What is being asked
Copy out each entry precisely; no image belongs in the result.

[Dataset Boundary: Start]

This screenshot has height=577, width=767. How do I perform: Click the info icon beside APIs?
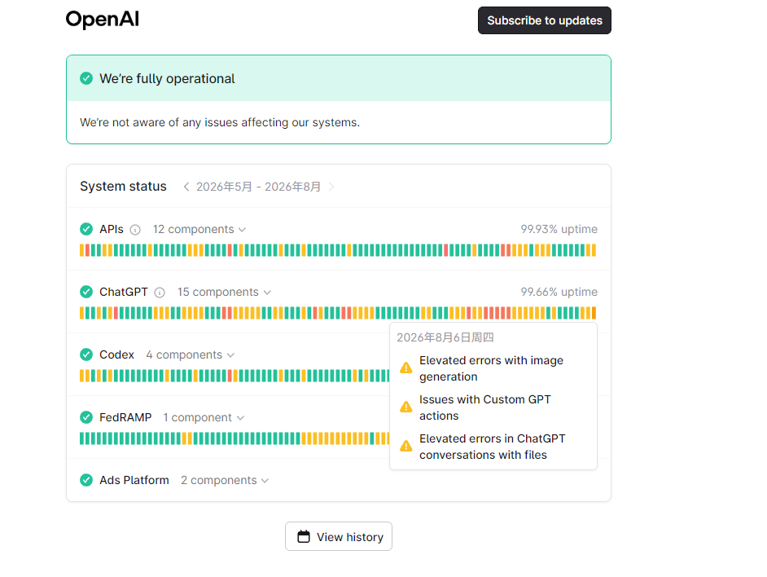(135, 230)
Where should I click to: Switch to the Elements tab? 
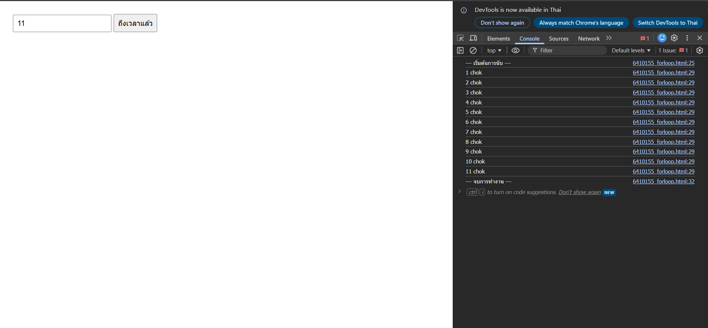(x=498, y=39)
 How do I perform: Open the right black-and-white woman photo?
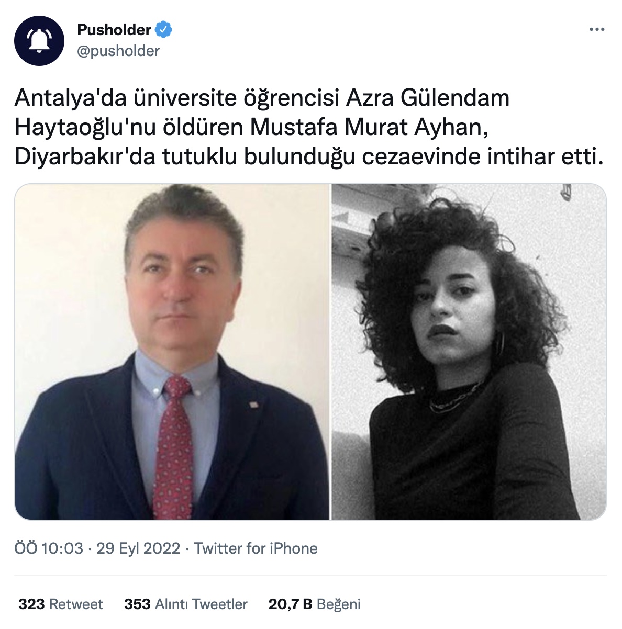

[Dataset Boundary: End]

Completed task
This screenshot has height=577, width=767. How do I perform: Click the info icon beside APIs?
(135, 230)
Where should I click to: Switch to the Elements tab? 
(x=498, y=39)
 How do I perform: Open the right black-and-white woman photo?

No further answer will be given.